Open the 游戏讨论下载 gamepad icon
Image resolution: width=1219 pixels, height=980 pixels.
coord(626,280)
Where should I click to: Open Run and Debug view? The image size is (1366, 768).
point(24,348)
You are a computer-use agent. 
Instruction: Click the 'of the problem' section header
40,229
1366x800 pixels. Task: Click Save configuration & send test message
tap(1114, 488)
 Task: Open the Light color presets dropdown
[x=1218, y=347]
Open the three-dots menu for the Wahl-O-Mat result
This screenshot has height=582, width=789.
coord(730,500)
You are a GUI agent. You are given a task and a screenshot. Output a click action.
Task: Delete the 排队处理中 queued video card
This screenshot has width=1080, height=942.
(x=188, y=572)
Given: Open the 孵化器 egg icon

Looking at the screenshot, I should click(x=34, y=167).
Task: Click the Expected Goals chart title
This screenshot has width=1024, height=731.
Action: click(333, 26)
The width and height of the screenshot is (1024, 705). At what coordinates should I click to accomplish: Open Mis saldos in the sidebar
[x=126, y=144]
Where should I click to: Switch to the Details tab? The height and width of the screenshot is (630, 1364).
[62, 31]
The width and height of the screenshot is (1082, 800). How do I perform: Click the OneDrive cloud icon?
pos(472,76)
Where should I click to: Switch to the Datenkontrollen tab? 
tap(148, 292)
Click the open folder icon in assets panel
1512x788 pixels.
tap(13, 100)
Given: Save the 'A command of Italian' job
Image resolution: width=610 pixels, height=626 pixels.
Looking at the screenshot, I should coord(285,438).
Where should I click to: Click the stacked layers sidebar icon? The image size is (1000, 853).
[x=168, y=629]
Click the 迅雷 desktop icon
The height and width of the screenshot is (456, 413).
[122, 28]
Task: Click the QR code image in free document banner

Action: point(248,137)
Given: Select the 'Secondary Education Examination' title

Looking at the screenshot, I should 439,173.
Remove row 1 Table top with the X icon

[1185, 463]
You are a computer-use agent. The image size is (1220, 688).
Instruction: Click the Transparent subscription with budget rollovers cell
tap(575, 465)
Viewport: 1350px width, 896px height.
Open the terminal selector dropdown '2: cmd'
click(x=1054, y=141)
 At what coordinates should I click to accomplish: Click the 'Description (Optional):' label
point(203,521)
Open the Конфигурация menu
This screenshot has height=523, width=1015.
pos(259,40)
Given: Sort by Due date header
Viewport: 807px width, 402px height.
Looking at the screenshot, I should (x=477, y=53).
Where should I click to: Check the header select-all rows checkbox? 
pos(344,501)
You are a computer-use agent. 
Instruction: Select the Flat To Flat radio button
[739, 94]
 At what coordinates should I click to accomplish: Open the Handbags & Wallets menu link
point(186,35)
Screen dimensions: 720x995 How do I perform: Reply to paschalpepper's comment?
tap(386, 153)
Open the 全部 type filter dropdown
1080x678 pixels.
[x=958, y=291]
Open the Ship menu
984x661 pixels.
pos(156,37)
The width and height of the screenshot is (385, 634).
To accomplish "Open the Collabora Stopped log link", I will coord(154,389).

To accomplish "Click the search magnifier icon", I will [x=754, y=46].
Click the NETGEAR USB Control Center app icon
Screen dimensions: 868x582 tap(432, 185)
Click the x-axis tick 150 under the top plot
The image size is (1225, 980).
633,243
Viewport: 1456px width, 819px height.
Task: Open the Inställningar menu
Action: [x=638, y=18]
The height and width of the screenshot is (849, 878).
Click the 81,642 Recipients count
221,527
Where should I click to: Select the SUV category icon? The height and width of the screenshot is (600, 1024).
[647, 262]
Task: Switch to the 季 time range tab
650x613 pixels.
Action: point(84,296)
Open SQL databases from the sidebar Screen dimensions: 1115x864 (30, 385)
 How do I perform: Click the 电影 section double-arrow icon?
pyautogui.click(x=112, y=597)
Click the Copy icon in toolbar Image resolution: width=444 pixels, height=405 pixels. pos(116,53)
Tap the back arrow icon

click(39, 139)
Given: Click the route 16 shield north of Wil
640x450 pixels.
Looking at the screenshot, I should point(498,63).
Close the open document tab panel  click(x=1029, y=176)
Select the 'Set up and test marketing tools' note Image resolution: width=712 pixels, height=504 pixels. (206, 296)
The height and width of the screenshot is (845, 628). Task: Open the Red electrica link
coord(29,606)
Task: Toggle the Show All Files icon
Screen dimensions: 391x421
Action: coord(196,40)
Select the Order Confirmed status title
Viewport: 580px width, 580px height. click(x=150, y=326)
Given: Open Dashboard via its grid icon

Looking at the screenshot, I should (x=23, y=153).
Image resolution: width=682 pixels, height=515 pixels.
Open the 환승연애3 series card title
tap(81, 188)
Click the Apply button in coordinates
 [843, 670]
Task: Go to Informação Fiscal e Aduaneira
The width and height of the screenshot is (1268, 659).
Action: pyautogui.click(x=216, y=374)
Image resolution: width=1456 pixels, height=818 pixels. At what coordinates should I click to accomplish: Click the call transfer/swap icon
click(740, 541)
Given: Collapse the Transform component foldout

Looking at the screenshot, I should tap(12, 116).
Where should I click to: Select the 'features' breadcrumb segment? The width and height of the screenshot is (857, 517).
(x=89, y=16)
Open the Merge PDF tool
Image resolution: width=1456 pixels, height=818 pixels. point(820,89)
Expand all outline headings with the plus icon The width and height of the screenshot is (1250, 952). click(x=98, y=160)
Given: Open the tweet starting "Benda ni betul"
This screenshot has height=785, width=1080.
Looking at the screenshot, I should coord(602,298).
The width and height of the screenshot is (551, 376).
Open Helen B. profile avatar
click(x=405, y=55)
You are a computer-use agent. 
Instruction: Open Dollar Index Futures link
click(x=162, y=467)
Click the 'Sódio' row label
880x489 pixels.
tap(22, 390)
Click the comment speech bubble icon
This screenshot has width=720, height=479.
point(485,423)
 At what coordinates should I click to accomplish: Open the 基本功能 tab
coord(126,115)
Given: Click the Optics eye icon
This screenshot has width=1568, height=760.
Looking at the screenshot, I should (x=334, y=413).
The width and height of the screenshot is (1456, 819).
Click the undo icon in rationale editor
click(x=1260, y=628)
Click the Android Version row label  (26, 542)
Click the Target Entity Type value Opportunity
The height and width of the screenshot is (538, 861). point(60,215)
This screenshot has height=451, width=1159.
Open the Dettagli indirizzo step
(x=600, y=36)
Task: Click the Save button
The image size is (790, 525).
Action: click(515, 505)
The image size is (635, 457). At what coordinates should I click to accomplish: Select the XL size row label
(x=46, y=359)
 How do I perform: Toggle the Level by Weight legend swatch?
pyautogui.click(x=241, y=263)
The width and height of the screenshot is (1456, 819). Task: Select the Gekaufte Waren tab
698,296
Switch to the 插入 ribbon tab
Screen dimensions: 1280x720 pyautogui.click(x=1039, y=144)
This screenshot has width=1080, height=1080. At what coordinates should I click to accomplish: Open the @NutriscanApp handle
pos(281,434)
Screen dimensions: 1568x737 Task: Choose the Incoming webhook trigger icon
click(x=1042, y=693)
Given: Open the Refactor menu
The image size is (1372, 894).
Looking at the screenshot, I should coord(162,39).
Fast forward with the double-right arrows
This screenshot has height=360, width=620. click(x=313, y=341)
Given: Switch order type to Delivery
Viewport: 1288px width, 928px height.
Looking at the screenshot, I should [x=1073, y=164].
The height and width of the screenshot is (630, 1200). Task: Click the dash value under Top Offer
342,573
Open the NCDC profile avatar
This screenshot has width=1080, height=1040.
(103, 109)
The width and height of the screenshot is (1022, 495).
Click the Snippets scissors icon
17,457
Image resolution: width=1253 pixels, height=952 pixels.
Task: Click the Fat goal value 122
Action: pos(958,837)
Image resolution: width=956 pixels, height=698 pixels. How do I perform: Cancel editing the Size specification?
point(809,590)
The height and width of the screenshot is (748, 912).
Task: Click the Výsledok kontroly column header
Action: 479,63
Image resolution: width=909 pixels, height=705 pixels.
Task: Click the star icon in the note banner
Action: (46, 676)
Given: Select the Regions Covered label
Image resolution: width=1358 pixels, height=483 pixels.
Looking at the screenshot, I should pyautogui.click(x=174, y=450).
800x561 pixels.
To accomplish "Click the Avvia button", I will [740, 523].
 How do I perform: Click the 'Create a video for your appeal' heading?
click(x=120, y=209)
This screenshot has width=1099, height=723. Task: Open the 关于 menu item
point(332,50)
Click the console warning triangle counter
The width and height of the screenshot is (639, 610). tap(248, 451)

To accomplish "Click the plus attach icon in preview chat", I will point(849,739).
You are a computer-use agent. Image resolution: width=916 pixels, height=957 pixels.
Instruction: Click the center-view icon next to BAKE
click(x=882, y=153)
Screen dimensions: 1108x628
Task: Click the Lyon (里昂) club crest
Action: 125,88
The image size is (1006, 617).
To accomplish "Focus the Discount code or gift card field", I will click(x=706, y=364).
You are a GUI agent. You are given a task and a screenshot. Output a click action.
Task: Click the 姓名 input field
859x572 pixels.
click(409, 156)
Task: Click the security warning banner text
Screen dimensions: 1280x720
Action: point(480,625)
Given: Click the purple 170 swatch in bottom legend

◇ ◇ ◇ ◇ ◇

YOUR INSTRUCTIONS:
Of the entries above, transcribe exactly those lines that fall between the line containing "The height and width of the screenshot is (630, 1200)." and the line containing "The width and height of the screenshot is (1022, 495).", together with those two lines.

OUTPUT OF THE EXERCISE:
The height and width of the screenshot is (630, 1200). Task: Click the dash value under Top Offer
342,573
Open the NCDC profile avatar
This screenshot has width=1080, height=1040.
(103, 109)
The width and height of the screenshot is (1022, 495).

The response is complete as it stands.